Un fragmento de cráneo humano con más de 200.000 años de antigüedad ha convertido al yacimiento de Ruidera, en Ciudad Real, en uno de los enclaves más prometedores de Europa occidental para investigar la evolución humana durante el Pleistoceno Medio.
El fósil, denominado RVH-1, corresponde a un fragmento de hueso parietal y es el primer resto craneal humano publicado procedente de este yacimiento. El hallazgo ha sido dado a conocer en la revista científica Journal of Human Evolution.
El resto fue recuperado durante las excavaciones del proyecto Primeros Pobladores del Alto Guadiana, que estudia la historia biológica, cultural y ambiental de las poblaciones humanas que habitaron esta zona durante el Pleistoceno.
Aunque se trata de un único fragmento, los investigadores destacan su importancia por la escasez de fósiles humanos de este periodo encontrados en el interior de la Península Ibérica.
«Durante décadas, la Submeseta Sur peninsular ha sido una de las regiones menos conocidas desde el punto de vista paleoantropológico. Este descubrimiento demuestra que Ruidera tiene un enorme potencial para ayudarnos a comprender quiénes fueron y cómo evolucionaron las poblaciones humanas que habitaron el sur de Europa hace cientos de miles de años», explica Daniel García-Martínez, investigador de la Universidad Complutense de Madrid y codirector del proyecto.
Un fósil con rasgos arcaicos
Para determinar su antigüedad, el equipo combinó técnicas de series de uranio y luminiscencia estimulada ópticamente, analizando tanto el fósil como los sedimentos en los que apareció.
Los resultados sitúan a RVH-1 en el Pleistoceno Medio y apuntan a una antigüedad probablemente superior a los 200.000 años.
El análisis anatómico muestra que el fragmento conserva una combinación de rasgos poco frecuente entre los fósiles europeos de esa época. Su morfología es notablemente arcaica y no encaja por completo con la de los neandertales clásicos.
«Este hallazgo nos recuerda que la evolución humana en Europa no fue un proceso lineal, sino un escenario complejo en el que coexistieron distintas poblaciones con historias evolutivas diferentes», señala García-Martínez.

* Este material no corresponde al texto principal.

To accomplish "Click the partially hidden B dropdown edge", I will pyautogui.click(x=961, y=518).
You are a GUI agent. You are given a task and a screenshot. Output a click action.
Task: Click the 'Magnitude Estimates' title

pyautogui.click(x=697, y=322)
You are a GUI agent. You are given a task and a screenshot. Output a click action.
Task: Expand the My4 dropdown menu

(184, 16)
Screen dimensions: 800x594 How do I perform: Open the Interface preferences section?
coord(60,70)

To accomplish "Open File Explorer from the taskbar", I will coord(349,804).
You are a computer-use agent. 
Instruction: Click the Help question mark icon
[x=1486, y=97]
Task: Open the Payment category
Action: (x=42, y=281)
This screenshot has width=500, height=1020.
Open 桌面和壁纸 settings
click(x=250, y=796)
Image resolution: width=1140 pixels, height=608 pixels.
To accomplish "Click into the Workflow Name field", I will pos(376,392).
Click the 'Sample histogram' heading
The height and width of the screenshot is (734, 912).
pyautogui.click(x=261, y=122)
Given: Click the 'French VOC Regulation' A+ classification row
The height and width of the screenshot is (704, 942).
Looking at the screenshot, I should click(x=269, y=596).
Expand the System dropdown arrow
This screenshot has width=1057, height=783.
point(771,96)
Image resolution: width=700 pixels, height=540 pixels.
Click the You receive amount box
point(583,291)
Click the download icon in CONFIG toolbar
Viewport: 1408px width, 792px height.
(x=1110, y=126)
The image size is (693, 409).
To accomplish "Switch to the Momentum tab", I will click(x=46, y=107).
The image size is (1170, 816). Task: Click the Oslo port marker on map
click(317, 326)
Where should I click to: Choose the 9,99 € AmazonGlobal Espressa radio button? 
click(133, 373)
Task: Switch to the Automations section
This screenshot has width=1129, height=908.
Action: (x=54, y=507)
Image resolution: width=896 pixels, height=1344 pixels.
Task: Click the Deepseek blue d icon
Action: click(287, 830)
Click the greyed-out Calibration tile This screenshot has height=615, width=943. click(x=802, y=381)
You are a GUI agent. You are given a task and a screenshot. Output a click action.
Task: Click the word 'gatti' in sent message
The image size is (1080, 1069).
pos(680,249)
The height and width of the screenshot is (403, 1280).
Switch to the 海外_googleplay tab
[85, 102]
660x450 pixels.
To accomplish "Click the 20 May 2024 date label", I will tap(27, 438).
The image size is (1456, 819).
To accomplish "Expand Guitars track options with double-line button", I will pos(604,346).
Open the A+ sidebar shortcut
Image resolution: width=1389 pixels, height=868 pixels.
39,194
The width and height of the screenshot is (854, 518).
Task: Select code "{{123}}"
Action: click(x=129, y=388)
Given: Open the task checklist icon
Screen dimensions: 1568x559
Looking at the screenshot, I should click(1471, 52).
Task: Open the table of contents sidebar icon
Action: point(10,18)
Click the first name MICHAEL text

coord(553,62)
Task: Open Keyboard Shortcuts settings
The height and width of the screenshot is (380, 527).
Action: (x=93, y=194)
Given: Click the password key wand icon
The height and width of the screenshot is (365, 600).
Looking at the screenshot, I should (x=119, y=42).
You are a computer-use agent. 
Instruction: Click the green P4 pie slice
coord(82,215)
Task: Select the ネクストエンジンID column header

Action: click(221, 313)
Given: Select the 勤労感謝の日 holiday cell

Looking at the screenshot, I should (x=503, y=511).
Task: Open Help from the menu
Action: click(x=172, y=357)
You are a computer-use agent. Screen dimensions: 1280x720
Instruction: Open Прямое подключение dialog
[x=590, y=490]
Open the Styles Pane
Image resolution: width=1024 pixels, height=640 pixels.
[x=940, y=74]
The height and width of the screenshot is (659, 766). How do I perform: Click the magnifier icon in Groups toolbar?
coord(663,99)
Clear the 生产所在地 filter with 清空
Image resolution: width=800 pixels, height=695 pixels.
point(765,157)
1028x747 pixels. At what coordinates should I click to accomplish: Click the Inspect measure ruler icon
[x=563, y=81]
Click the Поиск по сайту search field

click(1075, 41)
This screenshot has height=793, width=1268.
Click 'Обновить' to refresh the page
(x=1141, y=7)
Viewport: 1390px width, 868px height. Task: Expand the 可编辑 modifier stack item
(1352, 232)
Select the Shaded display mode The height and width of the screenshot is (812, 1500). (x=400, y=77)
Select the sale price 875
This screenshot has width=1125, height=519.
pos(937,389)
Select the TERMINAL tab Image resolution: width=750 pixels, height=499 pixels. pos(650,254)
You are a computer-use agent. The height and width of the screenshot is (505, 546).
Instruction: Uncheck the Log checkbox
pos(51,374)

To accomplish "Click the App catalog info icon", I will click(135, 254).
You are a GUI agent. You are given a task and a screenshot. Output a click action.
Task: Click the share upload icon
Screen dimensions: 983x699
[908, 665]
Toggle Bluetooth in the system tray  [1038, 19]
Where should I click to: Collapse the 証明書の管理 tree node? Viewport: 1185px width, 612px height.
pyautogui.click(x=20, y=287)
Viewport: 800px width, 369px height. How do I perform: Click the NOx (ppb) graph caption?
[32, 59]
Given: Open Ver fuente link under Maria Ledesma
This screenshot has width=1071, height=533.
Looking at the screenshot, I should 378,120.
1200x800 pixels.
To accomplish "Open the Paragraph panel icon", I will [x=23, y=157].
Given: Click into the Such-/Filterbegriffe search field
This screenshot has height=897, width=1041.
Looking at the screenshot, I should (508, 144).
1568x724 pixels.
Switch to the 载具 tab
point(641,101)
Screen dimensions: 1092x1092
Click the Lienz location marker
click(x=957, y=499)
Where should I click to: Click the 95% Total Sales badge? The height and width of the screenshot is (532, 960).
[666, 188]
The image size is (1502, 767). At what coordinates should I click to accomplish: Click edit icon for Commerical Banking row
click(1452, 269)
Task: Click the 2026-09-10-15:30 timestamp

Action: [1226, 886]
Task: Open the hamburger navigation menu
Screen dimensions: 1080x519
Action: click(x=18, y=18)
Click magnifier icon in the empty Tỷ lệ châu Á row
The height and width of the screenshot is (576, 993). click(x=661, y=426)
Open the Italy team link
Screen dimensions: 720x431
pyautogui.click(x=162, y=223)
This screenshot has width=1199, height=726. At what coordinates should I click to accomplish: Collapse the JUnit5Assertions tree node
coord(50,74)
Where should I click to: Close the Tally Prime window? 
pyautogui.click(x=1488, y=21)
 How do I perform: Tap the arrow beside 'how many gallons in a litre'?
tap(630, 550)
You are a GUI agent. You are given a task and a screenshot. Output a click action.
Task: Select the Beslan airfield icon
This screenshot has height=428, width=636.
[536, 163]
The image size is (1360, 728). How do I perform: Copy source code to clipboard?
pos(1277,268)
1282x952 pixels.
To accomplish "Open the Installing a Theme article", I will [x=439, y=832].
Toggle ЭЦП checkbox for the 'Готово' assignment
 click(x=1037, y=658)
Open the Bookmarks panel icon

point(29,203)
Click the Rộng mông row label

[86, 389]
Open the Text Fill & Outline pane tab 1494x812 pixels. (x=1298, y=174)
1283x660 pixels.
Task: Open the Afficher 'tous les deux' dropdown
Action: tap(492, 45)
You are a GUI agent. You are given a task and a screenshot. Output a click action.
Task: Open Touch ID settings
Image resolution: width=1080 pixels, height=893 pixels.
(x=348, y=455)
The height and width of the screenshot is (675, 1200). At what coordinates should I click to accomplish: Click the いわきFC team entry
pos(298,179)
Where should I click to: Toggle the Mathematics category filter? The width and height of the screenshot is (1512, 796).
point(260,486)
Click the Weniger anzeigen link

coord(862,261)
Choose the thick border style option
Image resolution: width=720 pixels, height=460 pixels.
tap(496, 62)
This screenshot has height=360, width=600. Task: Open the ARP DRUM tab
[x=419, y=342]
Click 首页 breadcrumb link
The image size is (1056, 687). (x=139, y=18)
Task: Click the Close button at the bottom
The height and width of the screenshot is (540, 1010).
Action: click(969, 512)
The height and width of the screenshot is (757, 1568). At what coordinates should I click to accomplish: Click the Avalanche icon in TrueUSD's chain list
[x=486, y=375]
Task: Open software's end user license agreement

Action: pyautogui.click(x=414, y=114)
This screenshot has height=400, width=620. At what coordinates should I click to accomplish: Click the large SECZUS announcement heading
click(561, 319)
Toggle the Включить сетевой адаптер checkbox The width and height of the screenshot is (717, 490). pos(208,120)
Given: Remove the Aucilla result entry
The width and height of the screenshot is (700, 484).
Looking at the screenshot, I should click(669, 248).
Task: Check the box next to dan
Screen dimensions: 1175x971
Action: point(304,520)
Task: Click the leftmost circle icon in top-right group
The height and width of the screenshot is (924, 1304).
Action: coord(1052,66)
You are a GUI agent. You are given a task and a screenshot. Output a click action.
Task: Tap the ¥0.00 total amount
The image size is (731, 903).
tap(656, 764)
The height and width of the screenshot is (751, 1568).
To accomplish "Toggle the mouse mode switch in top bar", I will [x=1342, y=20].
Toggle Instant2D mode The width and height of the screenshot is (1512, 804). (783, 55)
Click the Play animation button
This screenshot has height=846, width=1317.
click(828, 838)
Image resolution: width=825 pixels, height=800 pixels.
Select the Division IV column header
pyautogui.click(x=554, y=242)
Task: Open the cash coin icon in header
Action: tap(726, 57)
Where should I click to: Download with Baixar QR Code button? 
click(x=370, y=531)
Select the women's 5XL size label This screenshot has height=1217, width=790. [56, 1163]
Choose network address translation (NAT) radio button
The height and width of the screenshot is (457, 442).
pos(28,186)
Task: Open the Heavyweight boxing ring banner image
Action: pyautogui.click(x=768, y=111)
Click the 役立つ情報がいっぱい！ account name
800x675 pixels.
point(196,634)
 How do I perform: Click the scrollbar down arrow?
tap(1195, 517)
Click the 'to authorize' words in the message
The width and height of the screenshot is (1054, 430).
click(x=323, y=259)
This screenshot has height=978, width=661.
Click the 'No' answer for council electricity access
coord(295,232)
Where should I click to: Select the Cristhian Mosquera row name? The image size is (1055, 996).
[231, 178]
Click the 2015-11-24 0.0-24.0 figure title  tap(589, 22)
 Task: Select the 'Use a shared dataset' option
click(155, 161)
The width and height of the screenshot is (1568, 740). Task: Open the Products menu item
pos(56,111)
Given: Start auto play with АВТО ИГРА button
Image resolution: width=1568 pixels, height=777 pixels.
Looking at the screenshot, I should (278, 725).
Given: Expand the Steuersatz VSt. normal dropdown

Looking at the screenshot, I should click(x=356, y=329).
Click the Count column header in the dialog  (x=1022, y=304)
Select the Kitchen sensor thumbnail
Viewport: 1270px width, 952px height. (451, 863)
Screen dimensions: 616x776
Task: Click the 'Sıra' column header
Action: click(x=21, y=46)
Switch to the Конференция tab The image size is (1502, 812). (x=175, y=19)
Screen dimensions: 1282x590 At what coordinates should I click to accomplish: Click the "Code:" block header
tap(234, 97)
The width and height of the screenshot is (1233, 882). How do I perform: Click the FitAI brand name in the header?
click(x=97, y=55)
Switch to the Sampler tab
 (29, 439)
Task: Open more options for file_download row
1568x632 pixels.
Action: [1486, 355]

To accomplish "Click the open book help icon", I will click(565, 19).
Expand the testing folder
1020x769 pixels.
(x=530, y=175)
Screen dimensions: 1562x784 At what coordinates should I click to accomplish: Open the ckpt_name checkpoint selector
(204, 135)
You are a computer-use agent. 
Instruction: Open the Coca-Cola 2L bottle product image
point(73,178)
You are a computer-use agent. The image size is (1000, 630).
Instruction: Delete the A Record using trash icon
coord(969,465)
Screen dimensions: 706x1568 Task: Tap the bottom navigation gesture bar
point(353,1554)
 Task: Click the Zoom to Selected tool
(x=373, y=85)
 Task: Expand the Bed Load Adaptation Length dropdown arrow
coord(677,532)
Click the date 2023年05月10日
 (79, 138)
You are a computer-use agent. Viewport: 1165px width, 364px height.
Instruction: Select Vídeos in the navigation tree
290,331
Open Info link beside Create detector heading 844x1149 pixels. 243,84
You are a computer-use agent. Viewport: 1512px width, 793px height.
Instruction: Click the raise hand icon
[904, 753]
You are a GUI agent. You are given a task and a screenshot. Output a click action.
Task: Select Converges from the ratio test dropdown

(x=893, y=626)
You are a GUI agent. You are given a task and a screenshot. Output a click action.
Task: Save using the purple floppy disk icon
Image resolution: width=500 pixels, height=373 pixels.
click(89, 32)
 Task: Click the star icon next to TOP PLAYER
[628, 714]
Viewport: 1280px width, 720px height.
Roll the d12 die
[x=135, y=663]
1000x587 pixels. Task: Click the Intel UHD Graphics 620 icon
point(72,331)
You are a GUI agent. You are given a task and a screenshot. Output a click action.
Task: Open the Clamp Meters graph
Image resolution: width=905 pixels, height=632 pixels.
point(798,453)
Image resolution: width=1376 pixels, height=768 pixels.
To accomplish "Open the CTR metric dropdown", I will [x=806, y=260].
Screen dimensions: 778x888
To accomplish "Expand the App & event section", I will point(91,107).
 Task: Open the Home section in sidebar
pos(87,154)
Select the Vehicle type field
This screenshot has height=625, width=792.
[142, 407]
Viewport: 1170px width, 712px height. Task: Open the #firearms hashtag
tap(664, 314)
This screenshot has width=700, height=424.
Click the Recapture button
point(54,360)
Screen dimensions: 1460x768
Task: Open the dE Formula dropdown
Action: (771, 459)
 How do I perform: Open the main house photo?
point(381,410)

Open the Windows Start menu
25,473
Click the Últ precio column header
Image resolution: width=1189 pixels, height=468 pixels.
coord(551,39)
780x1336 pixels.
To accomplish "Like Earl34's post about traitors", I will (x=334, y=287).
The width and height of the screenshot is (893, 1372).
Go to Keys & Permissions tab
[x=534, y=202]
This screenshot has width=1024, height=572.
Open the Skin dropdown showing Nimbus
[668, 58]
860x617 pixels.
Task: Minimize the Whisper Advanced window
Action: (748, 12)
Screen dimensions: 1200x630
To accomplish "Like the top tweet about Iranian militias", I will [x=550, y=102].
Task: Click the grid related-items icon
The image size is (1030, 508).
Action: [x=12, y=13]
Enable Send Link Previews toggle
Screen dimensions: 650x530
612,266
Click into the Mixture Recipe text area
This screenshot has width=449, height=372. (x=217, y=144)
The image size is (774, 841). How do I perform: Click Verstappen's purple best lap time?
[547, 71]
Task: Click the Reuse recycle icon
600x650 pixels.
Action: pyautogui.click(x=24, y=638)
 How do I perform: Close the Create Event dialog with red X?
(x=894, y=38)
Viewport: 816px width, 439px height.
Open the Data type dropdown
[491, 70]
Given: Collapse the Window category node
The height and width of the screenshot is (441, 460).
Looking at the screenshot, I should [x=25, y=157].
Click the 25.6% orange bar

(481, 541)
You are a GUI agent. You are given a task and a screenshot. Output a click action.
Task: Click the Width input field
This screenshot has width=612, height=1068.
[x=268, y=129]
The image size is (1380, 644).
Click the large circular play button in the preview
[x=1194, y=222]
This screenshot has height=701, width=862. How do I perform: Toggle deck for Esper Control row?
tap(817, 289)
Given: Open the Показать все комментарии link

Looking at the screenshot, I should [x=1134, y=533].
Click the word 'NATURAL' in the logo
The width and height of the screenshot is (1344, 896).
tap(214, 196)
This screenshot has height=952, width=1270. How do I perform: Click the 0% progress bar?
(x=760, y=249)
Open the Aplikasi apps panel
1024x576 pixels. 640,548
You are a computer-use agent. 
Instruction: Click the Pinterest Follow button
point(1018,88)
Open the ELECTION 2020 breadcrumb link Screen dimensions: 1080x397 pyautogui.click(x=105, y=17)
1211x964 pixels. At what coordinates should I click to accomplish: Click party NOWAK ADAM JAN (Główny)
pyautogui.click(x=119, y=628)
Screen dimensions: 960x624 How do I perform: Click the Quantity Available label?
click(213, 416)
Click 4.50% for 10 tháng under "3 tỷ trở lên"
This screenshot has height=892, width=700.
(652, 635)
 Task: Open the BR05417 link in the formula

Miles de restos recuperados desde 2023
El yacimiento fue localizado hace más de una década, aunque las excavaciones sistemáticas comenzaron en 2023. Desde entonces se han recuperado miles de fósiles de animales, abundante industria lítica y numerosos restos humanos.
«Lo más importante de este hallazgo es que no se trata de un fósil aislado. Forma parte de un conjunto mucho más amplio que estamos estudiando y que permitirá reconstruir con mucho más detalle la evolución humana en esta región», afirma Carlos A. Palancar, investigador del Museo Nacional de Ciencias Naturales y codirector del proyecto.
Los nuevos restos humanos recuperados en Ruidera continúan siendo analizados mediante técnicas de paleontología virtual, geocronología, anatomía evolutiva y biología molecular.
«Este fósil es solo la punta del iceberg. Ruidera tiene todavía mucho que contar sobre la evolución humana en Europa y estamos convencidos de que seguirá proporcionando hallazgos de gran relevancia científica», concluye Sara Díaz Pérez, codirectora del proyecto.